(Updated with recordings at the bottom of this post!)
You are going to have a concert, I feel it is the season! So, how are you going to record it and listen/watch to it later with your students? This is part of the National Standards for Music – Evaluate music. This gives you and your students a chance to sit back and enjoy the hard work and effort you have put into the performance.
I had a concert tonight with my electronic group that is fused with traditional instruments. I have a couple of Christmas concerts coming up soon as well. I wanted recordings so I actually remembered to hit the record button a few different ways tonight!
My Melodic Fusion concert tonight was recorded three ways –
- First of all I went basic – quick and easy… I had my daughter use my iPhone and she recorded video. Boom…. instant go back to class tomorrow and watch it as well as hear it!
- Secondly I went for easy but a step up in sound…. we stuck a handheld recorder in the front row of the audience. Now we have stereo sound not just the mono iPhone mic.
- Thirdly we used our digital sound board and captured 16 tracks of digital audio right from the electronic instruments and microphones.
Here is a picture of the handheld recorders I used….
Then I took that SD card, stuck it into my computer and used an app called Final Vinyl, much like Audacity, to open the entire concert. Once opened in Final Vinyl it was VERY quick and simple to divide each song, take out the in between stuff and export the four songs into iTunes. Here is what that looked like when I opened it at first….
Then I marked each piece start and end.
That one long file quickly got turned into these four Aiff files you see to the left.

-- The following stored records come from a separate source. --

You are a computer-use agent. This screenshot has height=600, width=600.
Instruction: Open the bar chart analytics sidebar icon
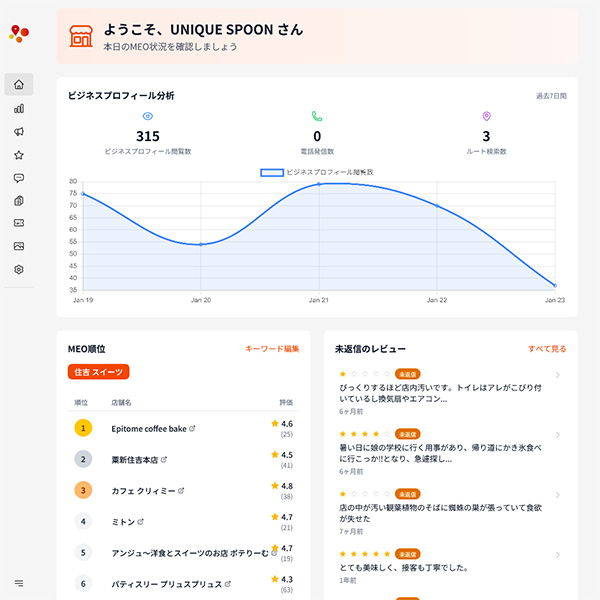[x=18, y=108]
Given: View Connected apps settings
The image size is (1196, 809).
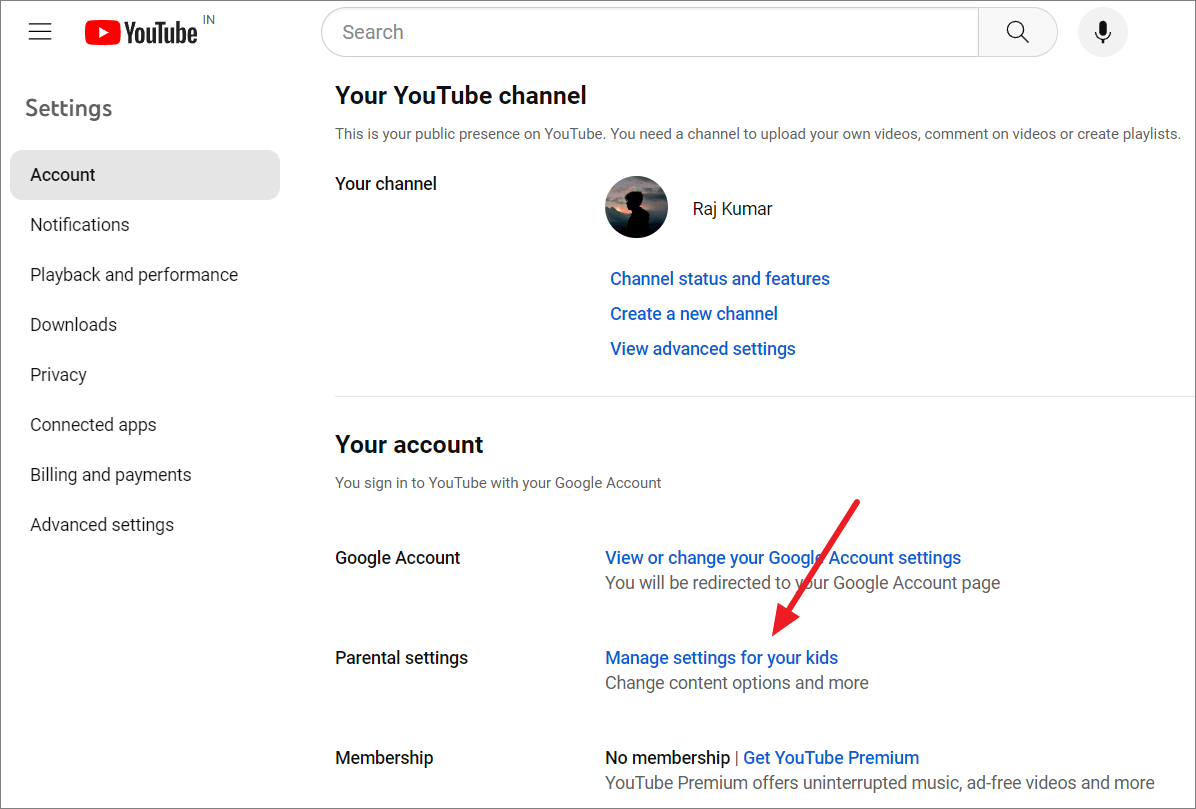Looking at the screenshot, I should (x=93, y=424).
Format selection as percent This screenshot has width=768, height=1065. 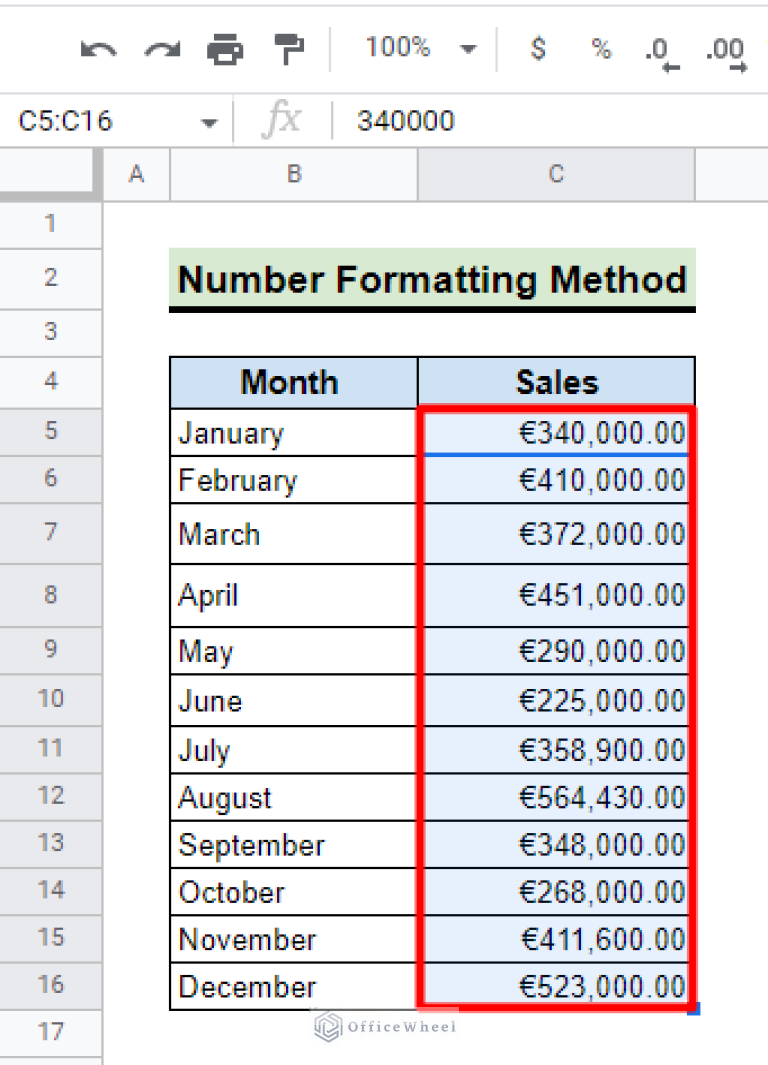tap(600, 49)
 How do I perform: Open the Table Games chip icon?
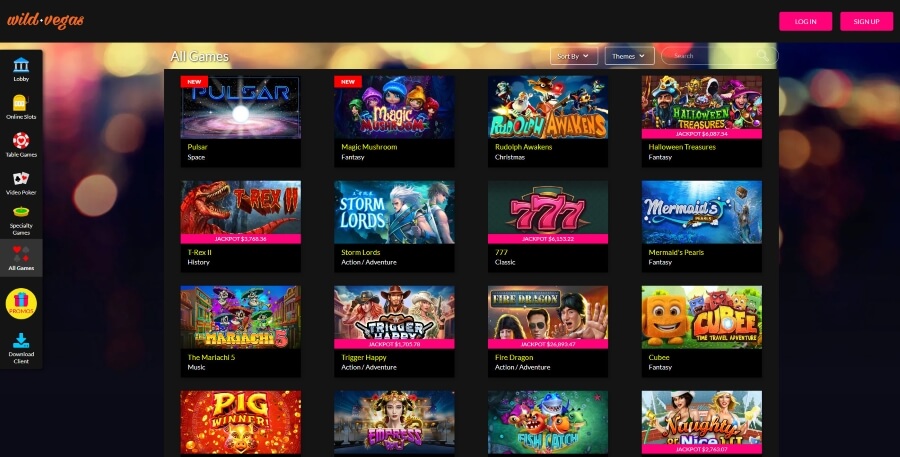coord(21,141)
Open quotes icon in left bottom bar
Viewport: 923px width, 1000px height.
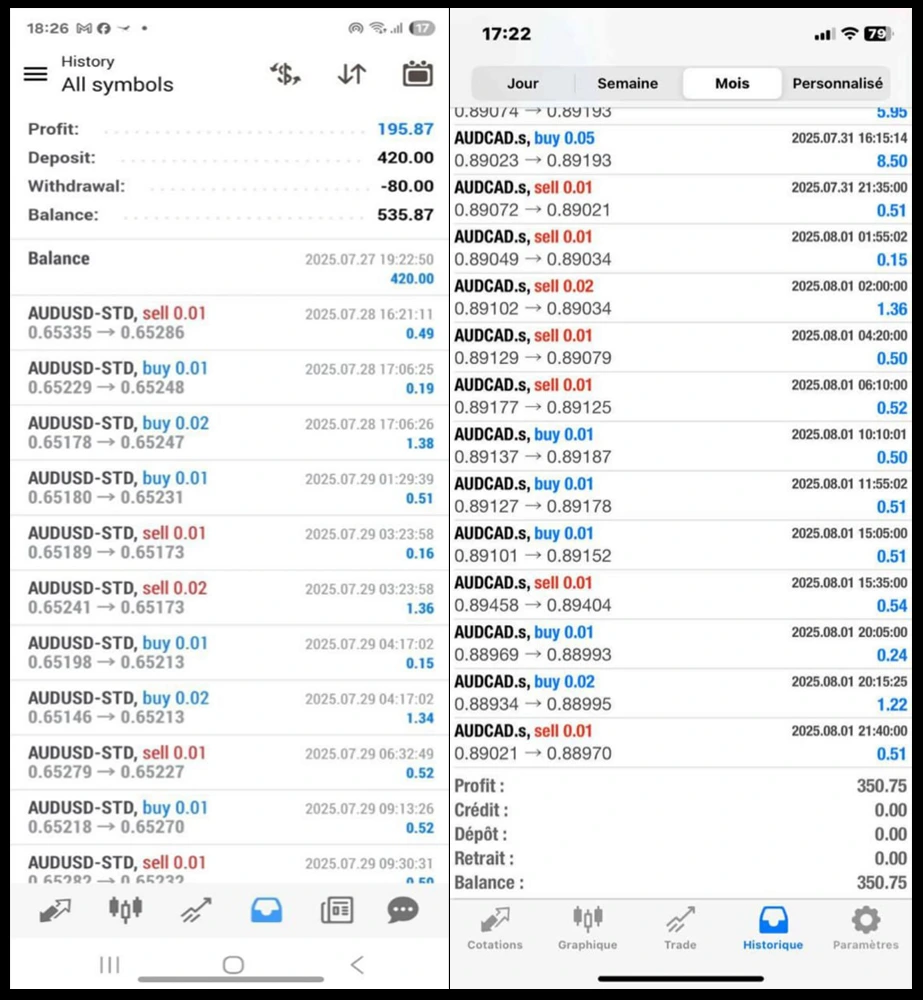pos(55,910)
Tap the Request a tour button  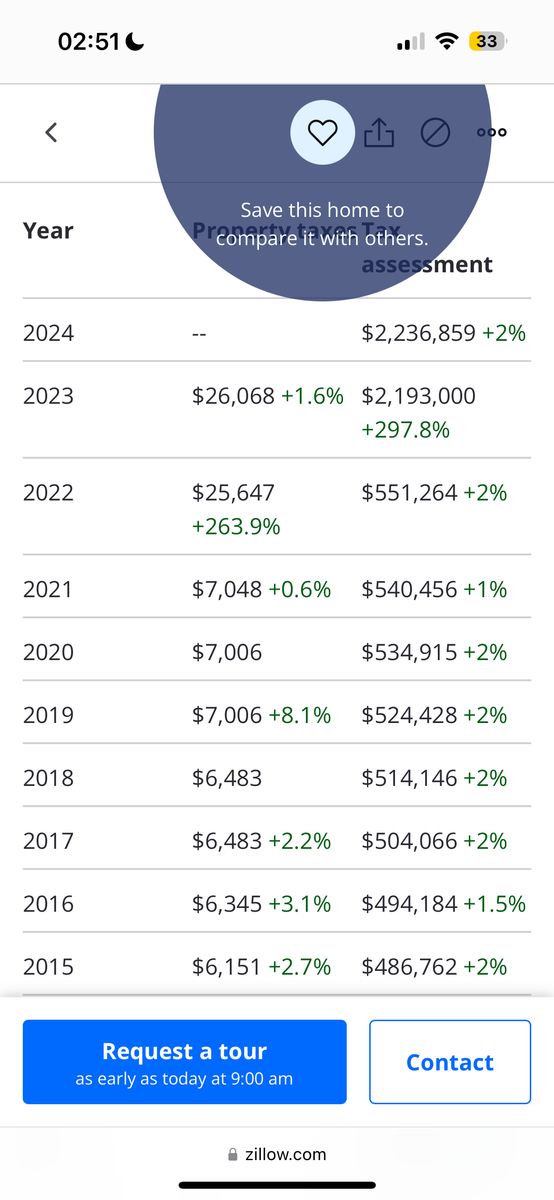185,1062
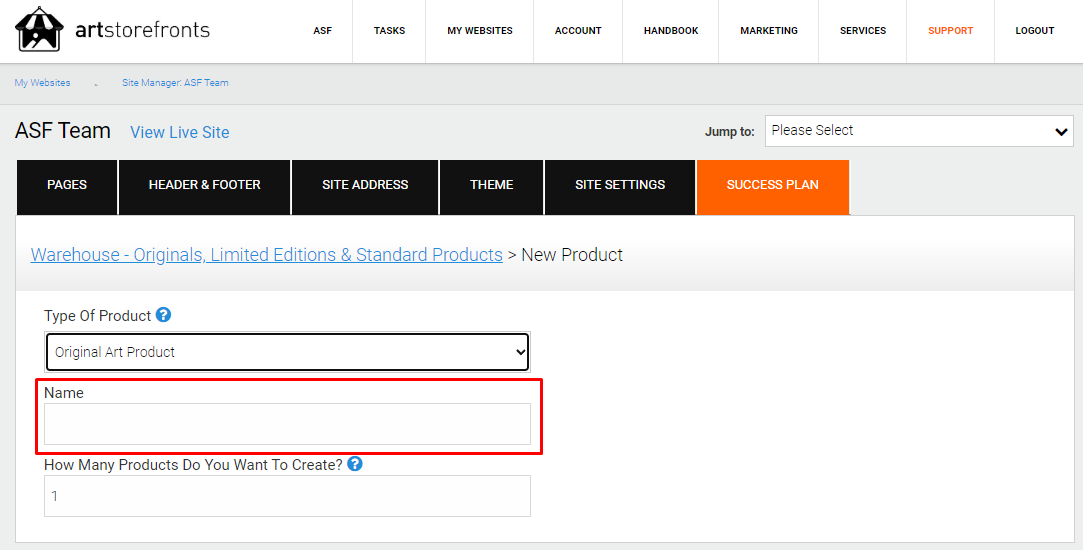Open Site Manager: ASF Team breadcrumb
The width and height of the screenshot is (1083, 550).
[x=175, y=83]
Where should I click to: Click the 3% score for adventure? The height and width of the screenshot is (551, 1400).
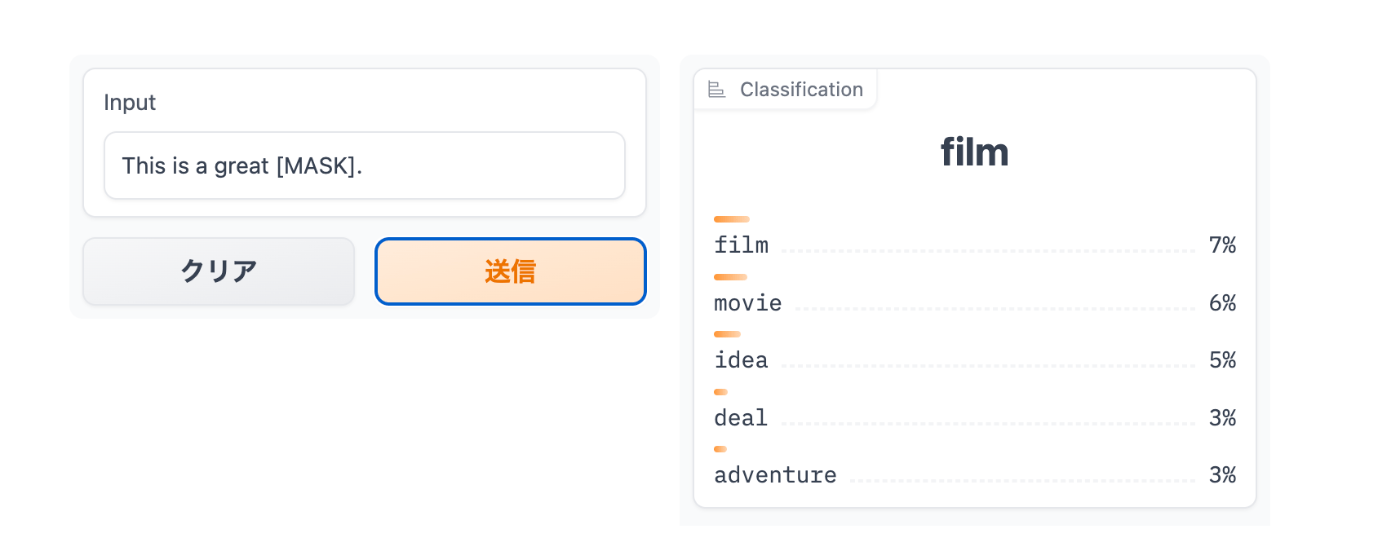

Of course the PreSonus StudioLive sound board we use allows us to easily record 16 tracks of digital audio right straight from the sound board into my MacBook. PreSonus has a nifty, straight forward app called Capture that is FAST to open and create a new recording. Then almost instantly you are recording all inputs from the board PLUS a stereo track of the main mix.
Of course THAT audio has to be taken into a DAW and sliced up into the individual songs.
Then it has to be mixed into a final recording. Of course along the way you can edit each individual track, apply EQ, Effects, Compression and all sorts of digital audio magic… it’s a raw 16 track recording! It’s beautiful!
Of course it’s also a LOT more time consuming and takes extra steps to end up with your final product BUT the sound quality will be WAY better than anything you will ever hear from a handheld recorder, iPhone or video camera. Here is what the concert looked like in Capture, all 16 + 2 tracks of digital audio straight recorded from the live sound….
Now I just gotta go find time to open THAT up in StudioOne or LogicProX and mix it, edit it and spice it up! :) Such fun…. stuff that just a few short years ago would have required a professional studio and a WHOLE lot more equipment to be able to handle.
1)Do you want Fast, Easy, and Quick with pretty decent sound AND video? – iPhone videos are pretty decent these days!
COST – probably in your pocket?
2)Do you want fast, easy and quick but with better quality stereo sound? – Handheld recorder like the Marantz or Tascam ones pictured above (Zoom H4n is another marvelous one as well!)
COST – $150-$400
3)Do you want to really do it up? Buy a digital board like the PreSonus StudioLive or RackMount Series.
- SOUNDBOARD/INTERFACE – for 16 tracks starts at $900, for 32 tracks starts at $1,800 – You can even get 48 or 64 tracks too!
- COMPUTER – Yup, you are gonna need a computer for this too.